*** EXTRACT ***
Do you want to live to be 100? Read these strategies for reaching the milestone

It has been 20 years since I was first seduced by the glittering promise of anti-ageing medicine, the age-eluding powers of magical antioxidants and the rejuvenating potential of age-defying hormones. The science has become more subdued since then but the marketing and the commercial hubris haven’t altered an iota.

So I find myself caught between two worlds, embracing the sobering reality that there is still so much we don’t understand about what makes our bodies age while religiously quaffing down my daily regimen of countless supplements including antioxidants and hormones.

If all that scientists can tell me is that I have to eat less and exercise more then I’m either regrettably and expensively deluding myself or that first anti-ageing conference I attended in Las Vegas in 1998 was onto something.
*** End of EXTRACT ***
*** THE DATA ***
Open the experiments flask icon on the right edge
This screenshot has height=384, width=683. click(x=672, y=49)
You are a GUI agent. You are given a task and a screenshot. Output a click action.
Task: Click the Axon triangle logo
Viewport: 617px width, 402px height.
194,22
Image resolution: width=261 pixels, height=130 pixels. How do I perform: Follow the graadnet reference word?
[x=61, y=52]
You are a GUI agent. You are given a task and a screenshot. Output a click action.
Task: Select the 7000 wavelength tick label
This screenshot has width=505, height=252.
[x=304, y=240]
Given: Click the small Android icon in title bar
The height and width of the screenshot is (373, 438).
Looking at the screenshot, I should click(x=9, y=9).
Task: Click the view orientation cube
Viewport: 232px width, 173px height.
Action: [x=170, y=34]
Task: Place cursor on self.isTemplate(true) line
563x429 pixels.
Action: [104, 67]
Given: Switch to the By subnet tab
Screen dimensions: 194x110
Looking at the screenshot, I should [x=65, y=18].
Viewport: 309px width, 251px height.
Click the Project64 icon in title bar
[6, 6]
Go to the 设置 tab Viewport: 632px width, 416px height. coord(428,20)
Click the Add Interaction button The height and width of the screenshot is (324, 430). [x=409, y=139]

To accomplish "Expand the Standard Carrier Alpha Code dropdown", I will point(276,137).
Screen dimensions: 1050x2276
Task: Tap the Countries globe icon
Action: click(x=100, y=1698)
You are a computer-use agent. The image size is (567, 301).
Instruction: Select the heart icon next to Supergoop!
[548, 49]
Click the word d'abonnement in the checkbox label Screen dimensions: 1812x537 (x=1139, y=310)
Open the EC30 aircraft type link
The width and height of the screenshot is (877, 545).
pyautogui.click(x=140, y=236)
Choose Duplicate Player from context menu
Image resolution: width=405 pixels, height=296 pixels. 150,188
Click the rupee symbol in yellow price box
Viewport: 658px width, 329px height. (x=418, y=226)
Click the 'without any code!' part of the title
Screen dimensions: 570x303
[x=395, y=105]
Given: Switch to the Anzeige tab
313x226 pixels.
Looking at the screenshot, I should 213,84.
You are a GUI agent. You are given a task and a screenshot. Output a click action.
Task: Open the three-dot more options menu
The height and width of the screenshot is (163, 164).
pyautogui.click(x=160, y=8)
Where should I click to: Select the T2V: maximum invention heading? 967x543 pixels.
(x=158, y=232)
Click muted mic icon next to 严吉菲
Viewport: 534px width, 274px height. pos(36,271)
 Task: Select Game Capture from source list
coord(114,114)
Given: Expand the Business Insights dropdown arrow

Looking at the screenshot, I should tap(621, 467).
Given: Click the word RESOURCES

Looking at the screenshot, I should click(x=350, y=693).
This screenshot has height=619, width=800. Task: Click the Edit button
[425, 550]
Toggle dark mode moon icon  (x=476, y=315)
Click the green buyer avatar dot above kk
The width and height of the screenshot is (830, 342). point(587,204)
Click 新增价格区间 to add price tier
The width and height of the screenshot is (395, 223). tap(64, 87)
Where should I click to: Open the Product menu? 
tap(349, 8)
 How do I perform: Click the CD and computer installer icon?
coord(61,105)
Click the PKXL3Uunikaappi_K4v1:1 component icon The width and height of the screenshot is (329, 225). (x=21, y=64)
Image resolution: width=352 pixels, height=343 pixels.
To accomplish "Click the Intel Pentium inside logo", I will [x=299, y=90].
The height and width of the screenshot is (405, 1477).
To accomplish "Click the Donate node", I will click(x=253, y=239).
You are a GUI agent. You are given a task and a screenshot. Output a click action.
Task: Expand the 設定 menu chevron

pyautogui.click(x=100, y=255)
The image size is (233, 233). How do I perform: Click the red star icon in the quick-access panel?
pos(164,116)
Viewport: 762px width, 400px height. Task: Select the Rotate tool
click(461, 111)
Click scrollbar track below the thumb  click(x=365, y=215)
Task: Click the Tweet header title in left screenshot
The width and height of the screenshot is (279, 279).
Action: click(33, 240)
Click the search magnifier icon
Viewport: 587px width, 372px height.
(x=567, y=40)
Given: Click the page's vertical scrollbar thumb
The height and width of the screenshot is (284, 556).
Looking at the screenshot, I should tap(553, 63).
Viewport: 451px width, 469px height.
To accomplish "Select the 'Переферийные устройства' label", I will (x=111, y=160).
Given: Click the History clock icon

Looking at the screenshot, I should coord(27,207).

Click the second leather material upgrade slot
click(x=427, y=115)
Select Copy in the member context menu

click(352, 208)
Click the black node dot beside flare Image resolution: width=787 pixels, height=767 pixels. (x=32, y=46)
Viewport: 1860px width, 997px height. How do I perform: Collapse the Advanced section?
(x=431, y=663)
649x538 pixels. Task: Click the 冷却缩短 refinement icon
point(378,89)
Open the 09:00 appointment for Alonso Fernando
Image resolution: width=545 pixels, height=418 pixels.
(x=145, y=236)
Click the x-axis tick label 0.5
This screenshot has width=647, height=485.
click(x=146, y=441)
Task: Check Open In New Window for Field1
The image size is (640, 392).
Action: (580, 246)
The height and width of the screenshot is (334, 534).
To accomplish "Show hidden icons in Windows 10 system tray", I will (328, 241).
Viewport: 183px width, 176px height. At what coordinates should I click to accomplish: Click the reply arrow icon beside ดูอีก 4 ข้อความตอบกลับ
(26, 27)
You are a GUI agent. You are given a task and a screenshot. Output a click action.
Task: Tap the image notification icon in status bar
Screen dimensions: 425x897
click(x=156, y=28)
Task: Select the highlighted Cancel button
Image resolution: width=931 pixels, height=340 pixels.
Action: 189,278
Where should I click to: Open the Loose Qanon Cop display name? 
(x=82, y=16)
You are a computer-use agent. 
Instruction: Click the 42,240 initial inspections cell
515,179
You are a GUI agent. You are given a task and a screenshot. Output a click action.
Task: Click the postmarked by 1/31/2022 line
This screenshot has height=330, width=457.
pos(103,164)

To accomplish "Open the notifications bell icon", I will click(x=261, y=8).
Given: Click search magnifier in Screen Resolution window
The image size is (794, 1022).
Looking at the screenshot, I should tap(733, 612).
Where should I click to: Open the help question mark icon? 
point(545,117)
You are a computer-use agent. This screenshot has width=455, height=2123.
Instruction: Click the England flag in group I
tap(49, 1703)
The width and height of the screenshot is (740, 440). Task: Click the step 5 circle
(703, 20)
*** End of THE DATA ***
#### [PROBLEM TO WORK ON]
Resume the article on anti-ageing and living to 100, writing on from its last sentence in the same first-person voice. The records are material apart from the text and have nothing to do with it.

#### [EXERCISE RESULT]
Toward the latter end of 2018, scientists from around the world, premier luminaries from the longevity arena, were invited to Sydney to present their contributions, which might provide a roadmap for all of us hell bent on avoiding the cruel sickle of ageing to live to 100. They even invited some super-centenarians whose supreme achievement of living beyond the century milestone has made them elite survivors, garnering them mentor status for us mere mortals.

Getting a good night’s rest, achieving the right balance of protein, maintaining healthy brain function, regular exercise and safeguarding a robust microbiome appeared to be some of the protean strategies for reaching this milestone.

Sleep

Getting eight hours of good rest appeared to be the optimum goal. This allows you to consolidate the memories you have formed, implanting them in the parts of your brain which allow for long-term retrieval. More importantly, it is during these vital hours of brain tranquillity that you clear toxins and all the garbage accumulating in your central nervous system, which gives rise to the damaging chemicals associated with Alzheimer’s disease.

When you sleep well you make new brain cells with strong connections that are resilient and durable. Conversely, incessant insomnia reduces the production of these vital structures.

Consistently sleeping less than seven hours or more than 10 is associated with cognitive decline and increased dementia risk. If in middle age you don’t have enough REM sleep — that stage of the sleep cycle when you dream — you have an increased risk of developing Parkinson’s and other forms of dementia.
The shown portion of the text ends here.